Problem description: Without any images, output the records below verbatim.

Start of Extracted material

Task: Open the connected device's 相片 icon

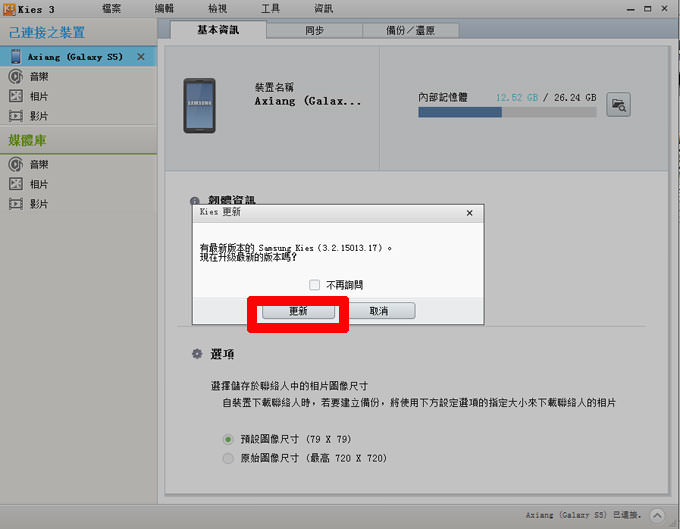Action: click(x=16, y=96)
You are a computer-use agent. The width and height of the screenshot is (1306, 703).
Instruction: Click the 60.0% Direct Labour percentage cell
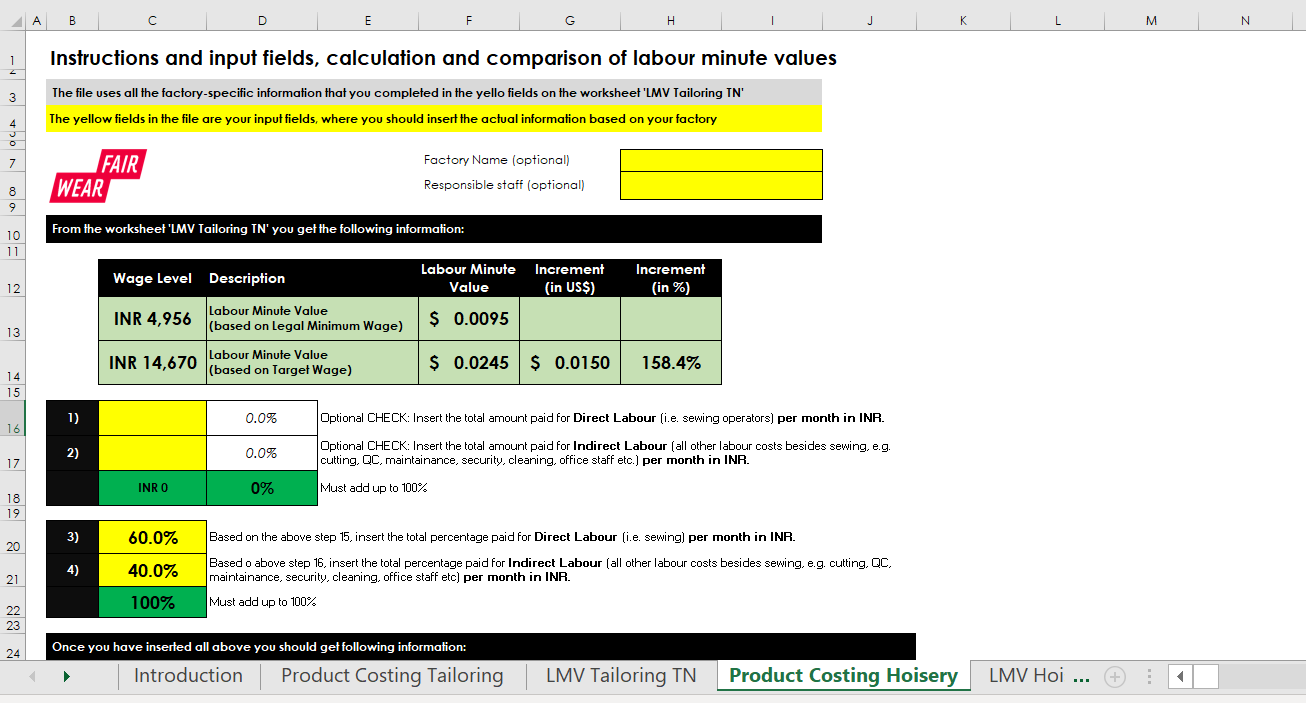point(151,536)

End of Extracted material

The answer:
Task: Open the connected device's 相片 icon

Action: click(x=16, y=96)
You are a computer-use agent. The width and height of the screenshot is (1306, 703).
Instruction: Click the 60.0% Direct Labour percentage cell
point(151,536)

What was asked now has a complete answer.